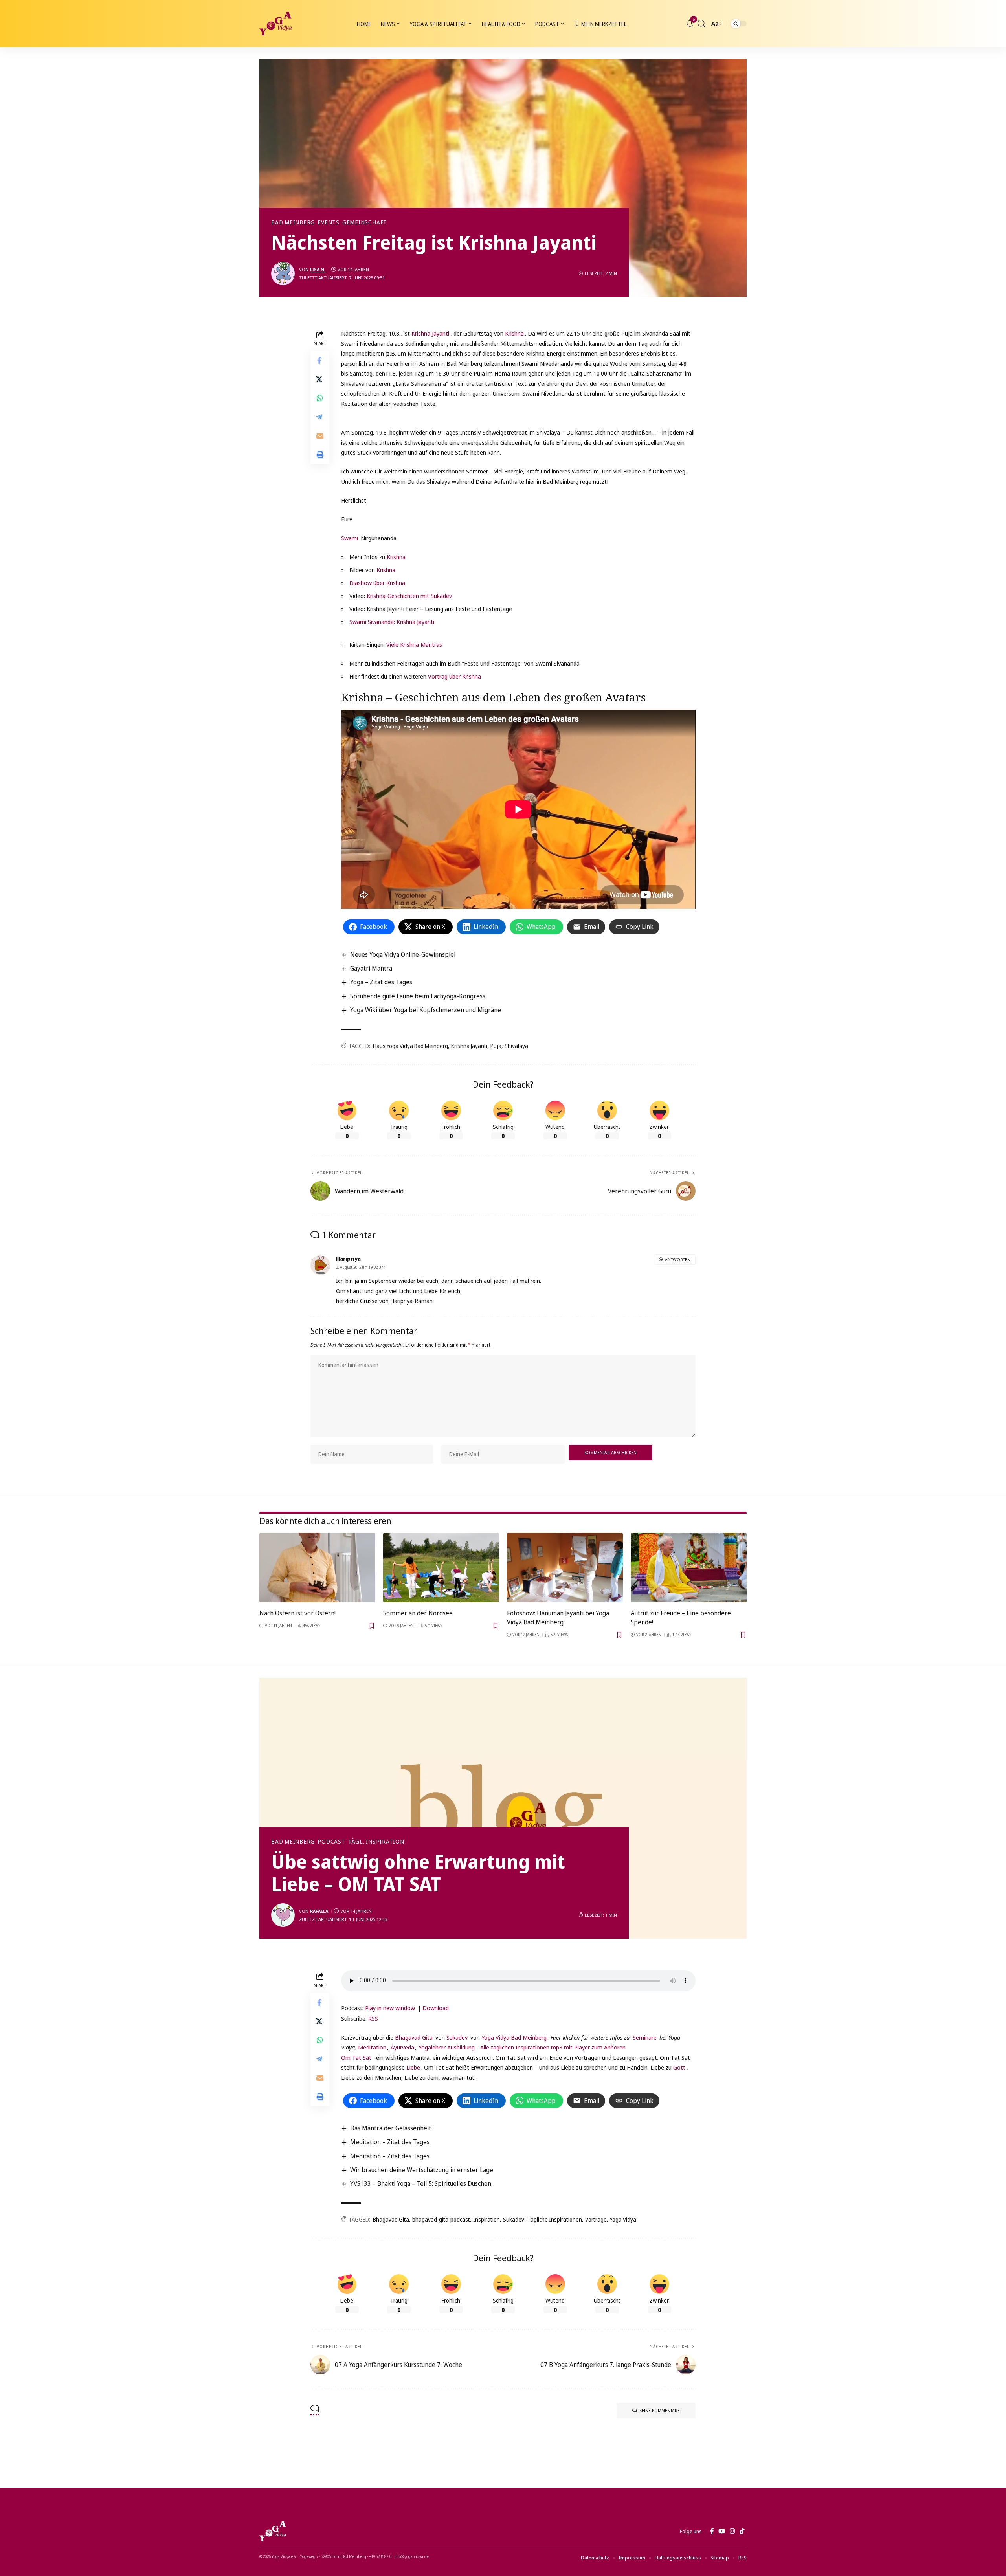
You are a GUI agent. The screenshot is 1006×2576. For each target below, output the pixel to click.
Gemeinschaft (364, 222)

____

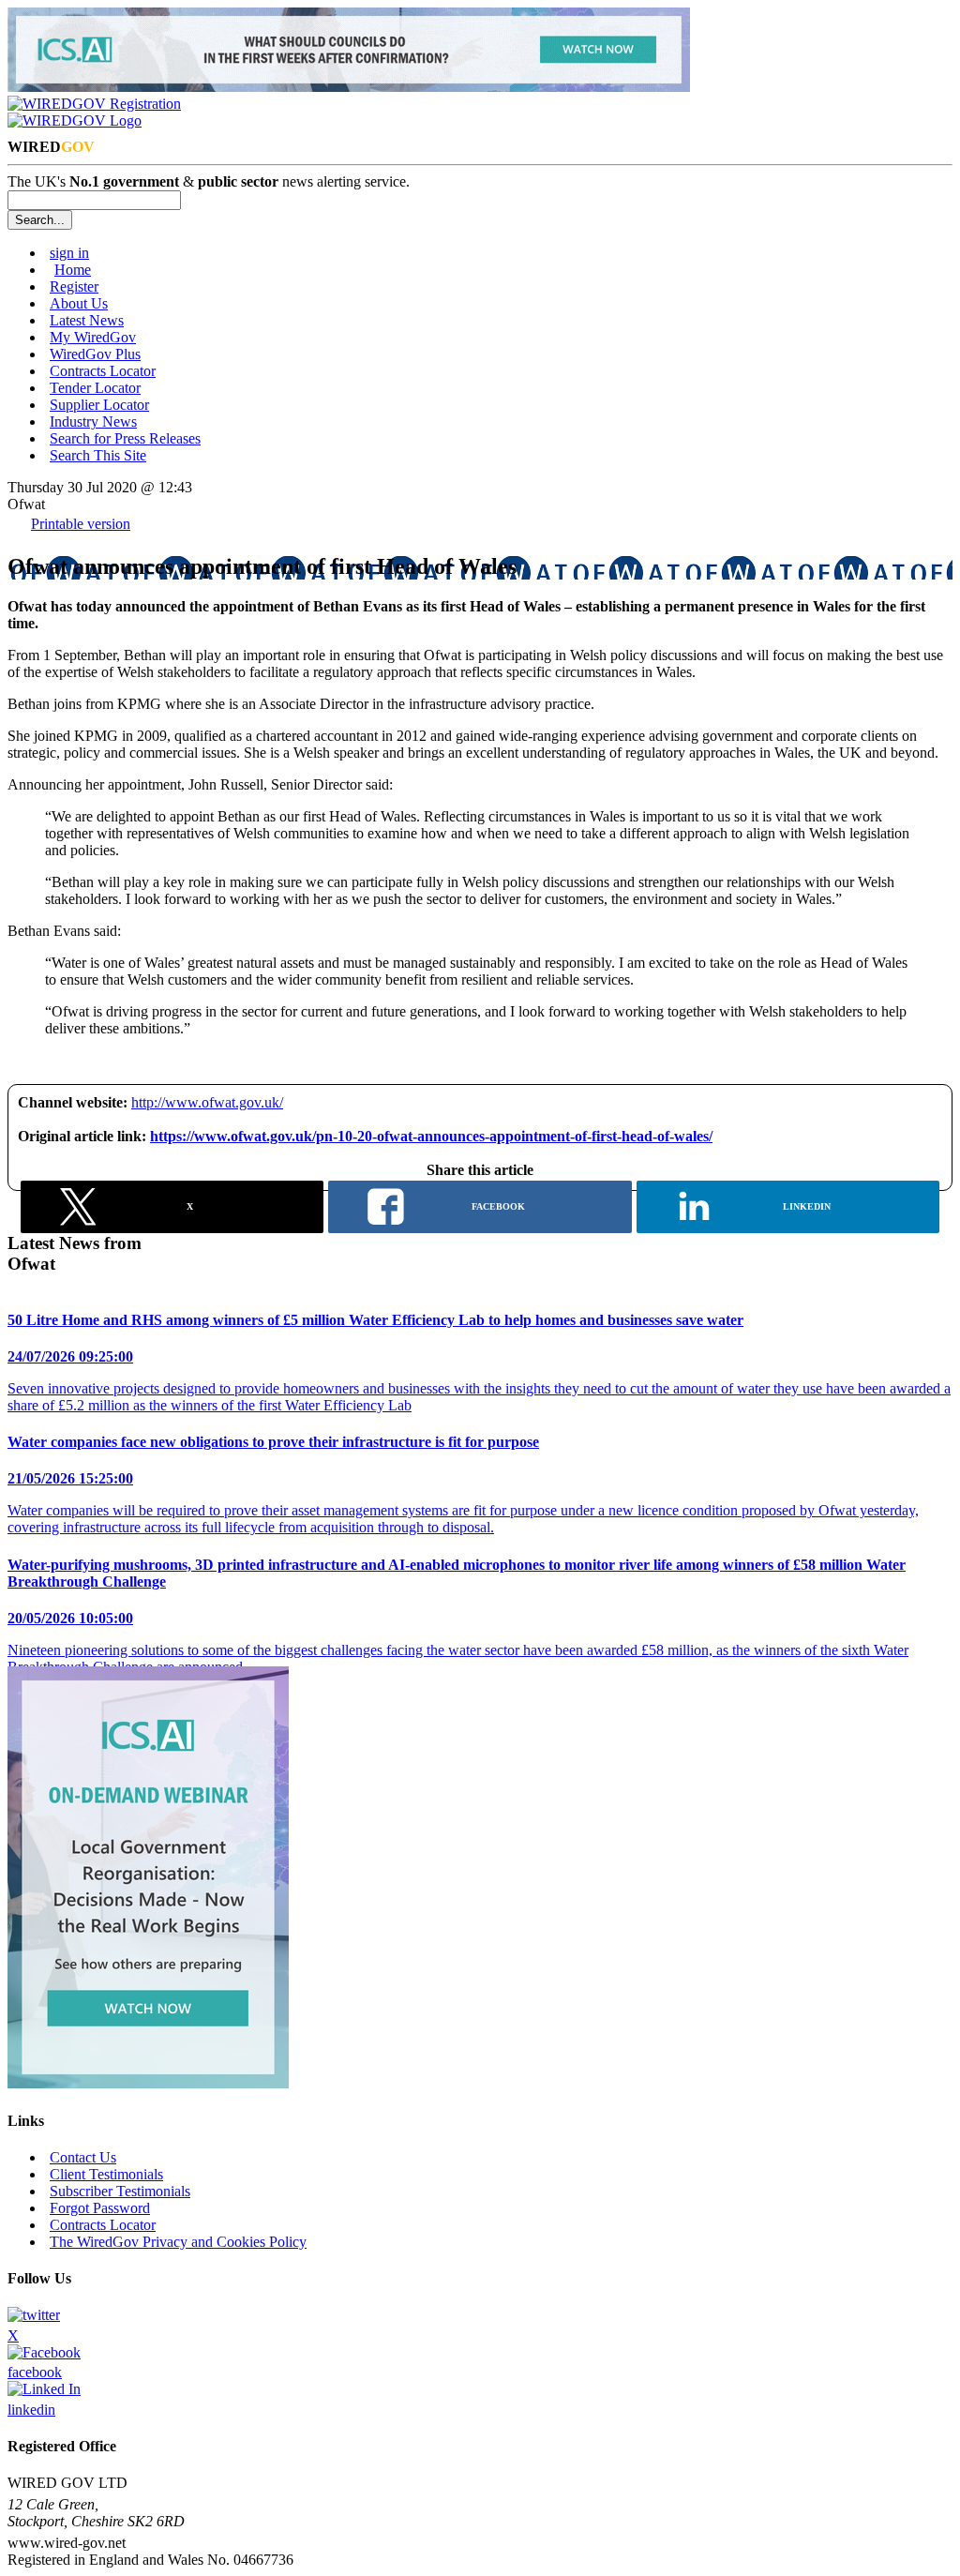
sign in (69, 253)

____

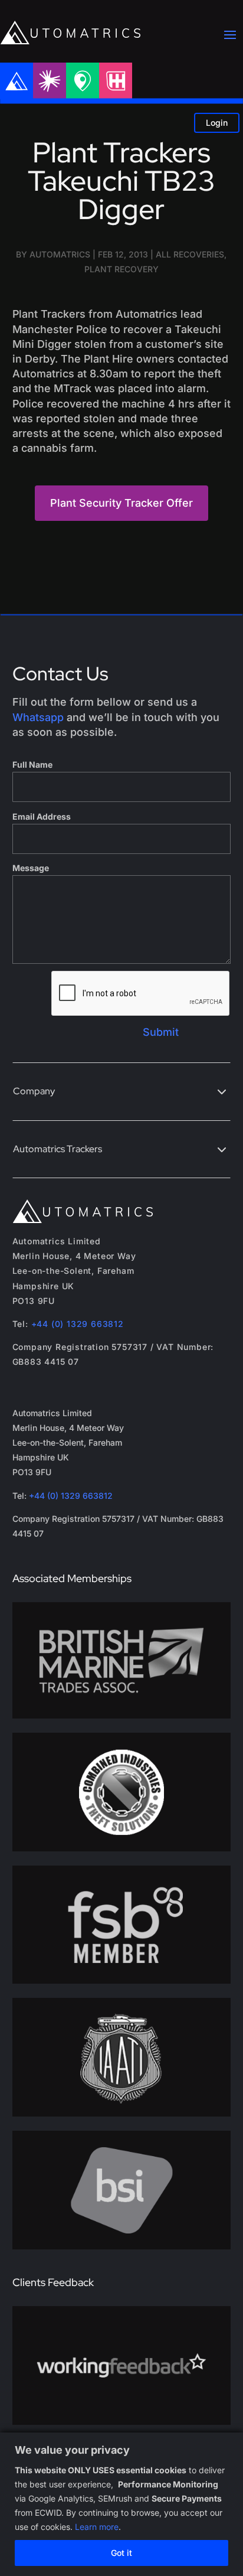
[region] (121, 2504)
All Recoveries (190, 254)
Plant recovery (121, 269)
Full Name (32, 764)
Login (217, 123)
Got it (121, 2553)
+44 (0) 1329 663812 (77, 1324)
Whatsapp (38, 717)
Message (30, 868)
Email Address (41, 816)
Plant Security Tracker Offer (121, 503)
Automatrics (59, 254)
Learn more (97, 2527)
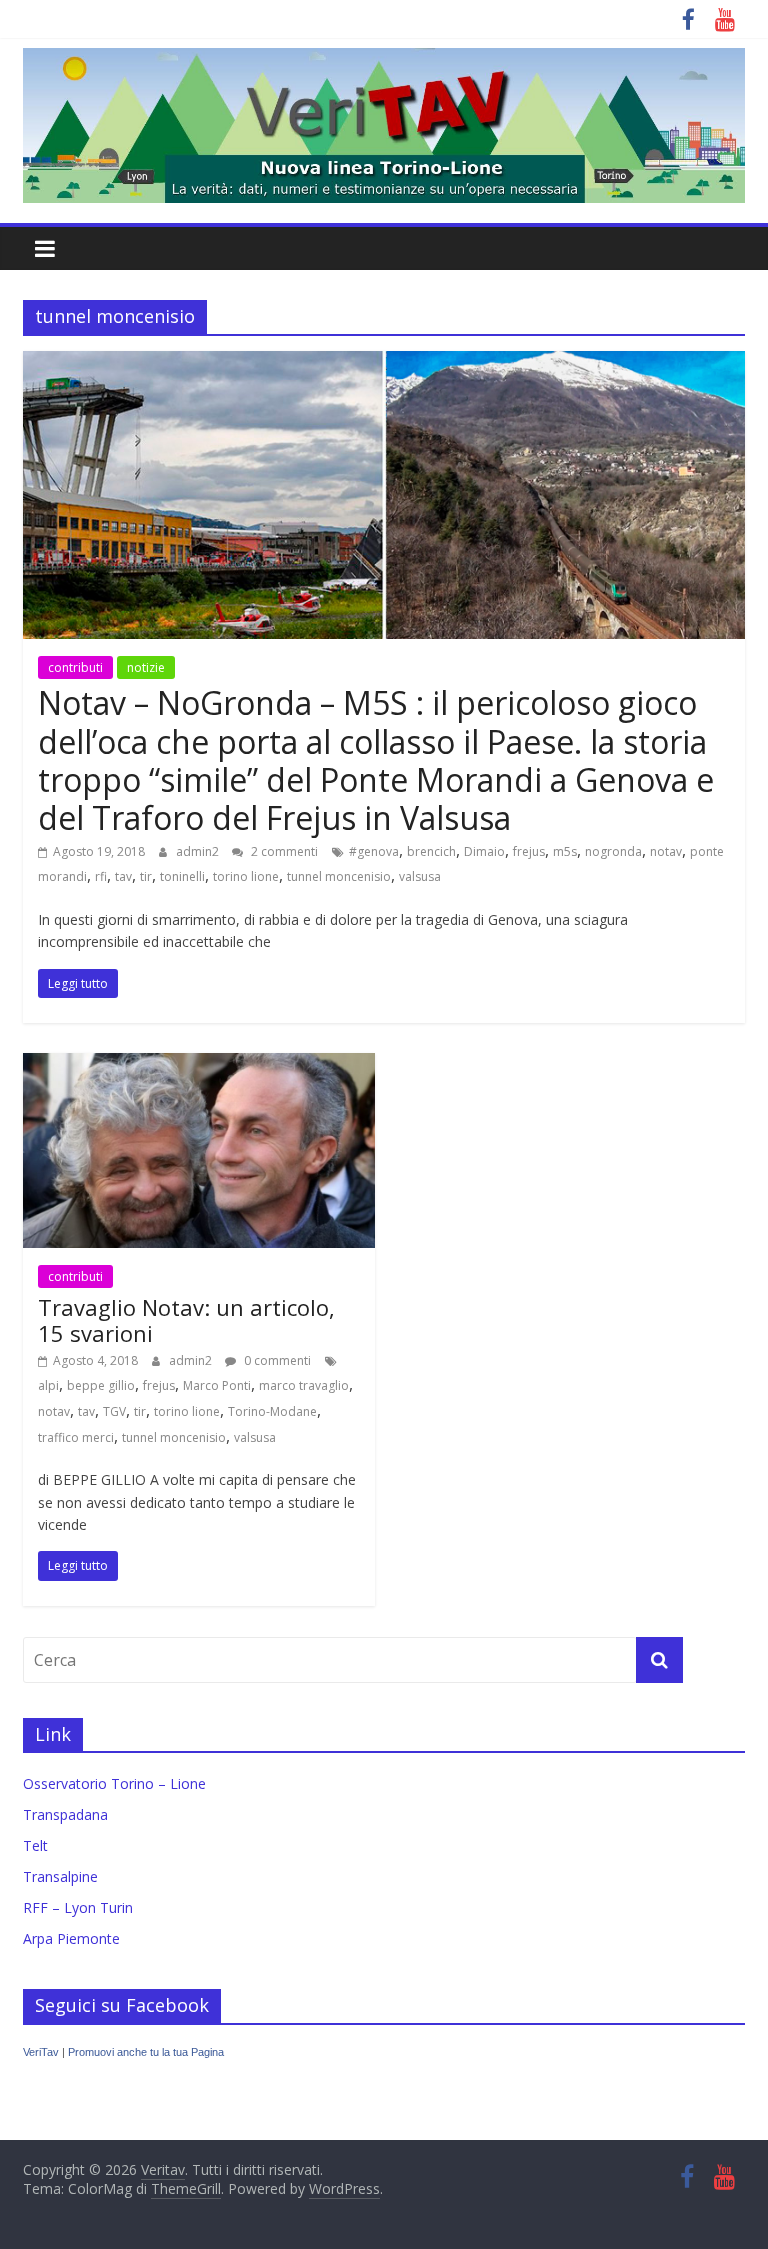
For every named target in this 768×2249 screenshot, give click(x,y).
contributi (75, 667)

____

- [REQUIRED WORK]:
Look above for the line containing "Full Name (32, 764)", then write out every line from there down to the line containing "contributi (75, 667)", that line included, with no pictures.

- [WRITTEN REPLY]:
Full Name (32, 764)
Login (217, 123)
Got it (121, 2553)
+44 (0) 1329 663812 (77, 1324)
Whatsapp (38, 717)
Message (30, 868)
Email Address (41, 816)
Plant Security Tracker Offer (121, 503)
Automatrics (59, 254)
Learn more (97, 2527)
For every named target in this 768×2249 screenshot, give click(x,y).
contributi (75, 667)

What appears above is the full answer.